Esse foi um pouco o movimento que fez a astróloga Cristiane Nunes: "Nos últimos tempos, tive que fazer esse balanço porque sei que se ficasse apenas no trabalho, sem a parte de descanso, a saúde mental iria ladeira abaixo", relembra.

Os males da mente que não descansa

"Sem dúvida nenhuma, a mente que não descansa acaba tendo uma sobrecarga, porque o descanso é necessário. Temos aqui no Instituto um estudo [que saiu em agosto no periódico Internet Interventions], no qual mostramos como uma pausa de cerca de três minutos já pode ser benéfica para o nosso estado emocional", diz Elisa Kozasa, neurocientista e pesquisadora do Instituto do Cérebro do Hospital Israelita Albert Einstein.

A especialista comenta como a geração millennial acaba sendo afetada pelas demandas de trabalho e da rotina altamente plugada: "O que se percebe é que são pessoas muito conectadas nas mídias sociais, inclusive à noite, com o celular no quarto, acessando computador até tarde, e tudo isso é contra o que preconiza a higiene do sono. Ou seja, vai de encontro aos passos que se referem a ter um bom descanso à noite e que são fundamentais para o cuidado com a mente. Muita gente se esquece o quanto o sono é importante para que se recuperar tanto física quanto mentalmente", completa.

Para a neurocientista também é preciso se preocupar com os efeitos negativos que o péssimo hábito de suprimir as horas de pausa e ócio podem trazer para o corpo: "Sem o descanso necessário, o indivíduo não consegue se recuperar do estresse. E o estresse crônico, já se sabe há muito tempo, tem uma série de efeitos deletérios para vários sistemas do nosso corpo —desde o cardiovascular e, claro, passando pelo imunológico—, além de comprometer a saúde mental. Ele aumenta o risco de as pessoas desenvolverem transtornos como ansiedade e depressão", afirma Kozasa.

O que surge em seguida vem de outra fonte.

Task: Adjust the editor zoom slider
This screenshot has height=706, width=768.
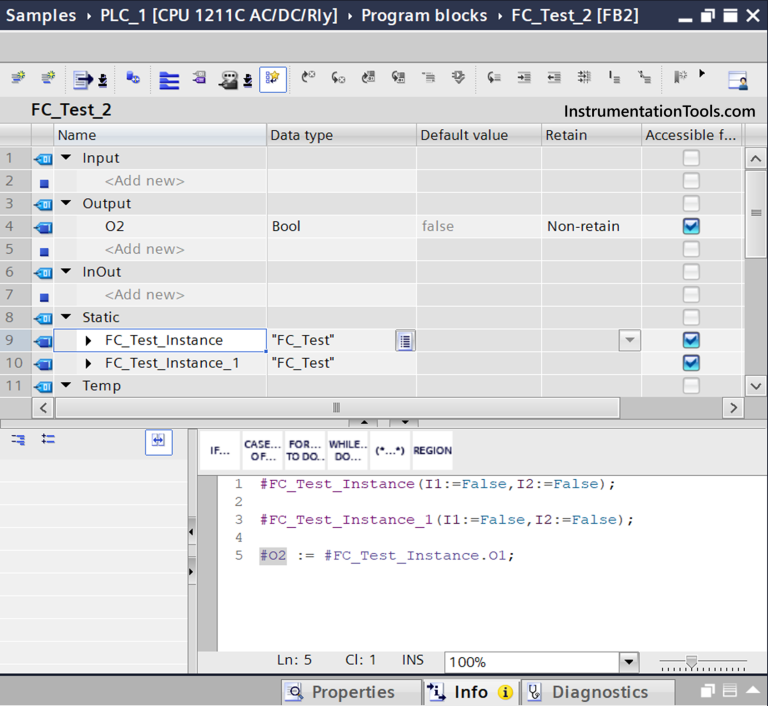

Atenta para evitar voltar ao ritmo de intensa movimentação na agenda e sem pausa para relaxar, a astróloga Cristiane Nunes conta que acabou utilizando a pandemia para "filtrar melhor" eventos, encontros e assuntos aos quais se dedica mais hoje: "Como tudo fechou, acabei ganhando uma maior conscientização e agora seleciono bem aquilo que me interessa ou que pessoas vou ver. Senti que precisava reconsiderar o que é prioridade na vida. Descobri um lado de estar em casa e gostar disso, algo que até então eu não sabia. Se você está sempre na agitação, não tem como nutrir esse seu outro lado", diz.